Task brief:
Exactly as they stand, write out all of the entries again.

[Saved data entries]
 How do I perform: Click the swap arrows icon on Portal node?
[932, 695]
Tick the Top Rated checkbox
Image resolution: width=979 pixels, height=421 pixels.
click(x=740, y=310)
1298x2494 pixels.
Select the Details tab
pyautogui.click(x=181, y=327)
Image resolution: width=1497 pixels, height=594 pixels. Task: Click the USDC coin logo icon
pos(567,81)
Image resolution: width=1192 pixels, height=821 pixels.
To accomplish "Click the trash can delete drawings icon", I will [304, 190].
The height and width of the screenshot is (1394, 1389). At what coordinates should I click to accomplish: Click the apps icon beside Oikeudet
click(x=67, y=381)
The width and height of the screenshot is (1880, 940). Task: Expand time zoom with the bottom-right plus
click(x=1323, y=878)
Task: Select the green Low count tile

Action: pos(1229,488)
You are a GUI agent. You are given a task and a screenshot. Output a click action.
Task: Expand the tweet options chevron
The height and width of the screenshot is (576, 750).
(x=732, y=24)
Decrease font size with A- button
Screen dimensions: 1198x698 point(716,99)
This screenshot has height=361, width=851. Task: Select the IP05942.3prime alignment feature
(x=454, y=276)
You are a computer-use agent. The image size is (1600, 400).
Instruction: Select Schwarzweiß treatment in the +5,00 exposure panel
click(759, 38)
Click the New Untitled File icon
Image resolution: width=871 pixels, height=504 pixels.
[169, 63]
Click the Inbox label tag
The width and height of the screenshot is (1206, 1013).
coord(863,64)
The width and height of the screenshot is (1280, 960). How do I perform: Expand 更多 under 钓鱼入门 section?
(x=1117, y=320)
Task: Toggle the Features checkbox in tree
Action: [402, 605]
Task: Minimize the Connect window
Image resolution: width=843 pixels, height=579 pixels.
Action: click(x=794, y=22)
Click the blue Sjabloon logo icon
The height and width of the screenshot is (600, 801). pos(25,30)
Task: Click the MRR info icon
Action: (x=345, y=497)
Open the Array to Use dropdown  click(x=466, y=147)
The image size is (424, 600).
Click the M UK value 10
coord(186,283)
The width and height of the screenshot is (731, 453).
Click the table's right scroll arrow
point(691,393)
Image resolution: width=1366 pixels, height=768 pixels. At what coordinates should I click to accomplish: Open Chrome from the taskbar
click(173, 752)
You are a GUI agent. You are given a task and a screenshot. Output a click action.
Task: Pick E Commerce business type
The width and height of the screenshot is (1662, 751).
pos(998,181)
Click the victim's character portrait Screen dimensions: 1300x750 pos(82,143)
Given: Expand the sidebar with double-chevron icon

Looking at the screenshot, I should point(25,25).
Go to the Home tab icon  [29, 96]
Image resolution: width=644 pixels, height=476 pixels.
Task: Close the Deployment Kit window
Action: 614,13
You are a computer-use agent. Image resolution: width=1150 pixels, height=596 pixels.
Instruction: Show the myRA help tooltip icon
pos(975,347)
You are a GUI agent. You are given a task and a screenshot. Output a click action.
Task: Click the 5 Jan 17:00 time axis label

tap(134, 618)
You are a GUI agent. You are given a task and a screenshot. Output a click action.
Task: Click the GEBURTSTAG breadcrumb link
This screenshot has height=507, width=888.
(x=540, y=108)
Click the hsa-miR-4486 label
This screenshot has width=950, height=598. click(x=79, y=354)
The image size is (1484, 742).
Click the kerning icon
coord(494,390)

Task solution:
 How do I perform: Click the swap arrows icon on Portal node?
[932, 695]
Tick the Top Rated checkbox
Image resolution: width=979 pixels, height=421 pixels.
click(x=740, y=310)
1298x2494 pixels.
Select the Details tab
pyautogui.click(x=181, y=327)
Image resolution: width=1497 pixels, height=594 pixels. Task: Click the USDC coin logo icon
pos(567,81)
Image resolution: width=1192 pixels, height=821 pixels.
To accomplish "Click the trash can delete drawings icon", I will [304, 190].
The height and width of the screenshot is (1394, 1389). At what coordinates should I click to accomplish: Click the apps icon beside Oikeudet
click(x=67, y=381)
The width and height of the screenshot is (1880, 940). Task: Expand time zoom with the bottom-right plus
click(x=1323, y=878)
Task: Select the green Low count tile

Action: pos(1229,488)
You are a GUI agent. You are given a task and a screenshot. Output a click action.
Task: Expand the tweet options chevron
The height and width of the screenshot is (576, 750).
(x=732, y=24)
Decrease font size with A- button
Screen dimensions: 1198x698 point(716,99)
This screenshot has height=361, width=851. Task: Select the IP05942.3prime alignment feature
(x=454, y=276)
You are a computer-use agent. The image size is (1600, 400).
Instruction: Select Schwarzweiß treatment in the +5,00 exposure panel
click(759, 38)
Click the New Untitled File icon
Image resolution: width=871 pixels, height=504 pixels.
[169, 63]
Click the Inbox label tag
The width and height of the screenshot is (1206, 1013).
coord(863,64)
The width and height of the screenshot is (1280, 960). How do I perform: Expand 更多 under 钓鱼入门 section?
(x=1117, y=320)
Task: Toggle the Features checkbox in tree
Action: [402, 605]
Task: Minimize the Connect window
Image resolution: width=843 pixels, height=579 pixels.
Action: click(x=794, y=22)
Click the blue Sjabloon logo icon
The height and width of the screenshot is (600, 801). pos(25,30)
Task: Click the MRR info icon
Action: (x=345, y=497)
Open the Array to Use dropdown  click(x=466, y=147)
The image size is (424, 600).
Click the M UK value 10
coord(186,283)
The width and height of the screenshot is (731, 453).
Click the table's right scroll arrow
point(691,393)
Image resolution: width=1366 pixels, height=768 pixels. At what coordinates should I click to accomplish: Open Chrome from the taskbar
click(173, 752)
You are a GUI agent. You are given a task and a screenshot. Output a click action.
Task: Pick E Commerce business type
The width and height of the screenshot is (1662, 751).
pos(998,181)
Click the victim's character portrait Screen dimensions: 1300x750 pos(82,143)
Given: Expand the sidebar with double-chevron icon

Looking at the screenshot, I should point(25,25).
Go to the Home tab icon  [29, 96]
Image resolution: width=644 pixels, height=476 pixels.
Task: Close the Deployment Kit window
Action: 614,13
You are a computer-use agent. Image resolution: width=1150 pixels, height=596 pixels.
Instruction: Show the myRA help tooltip icon
pos(975,347)
You are a GUI agent. You are given a task and a screenshot. Output a click action.
Task: Click the 5 Jan 17:00 time axis label

tap(134, 618)
You are a GUI agent. You are given a task and a screenshot. Output a click action.
Task: Click the GEBURTSTAG breadcrumb link
This screenshot has height=507, width=888.
(x=540, y=108)
Click the hsa-miR-4486 label
This screenshot has width=950, height=598. click(x=79, y=354)
The image size is (1484, 742).
Click the kerning icon
coord(494,390)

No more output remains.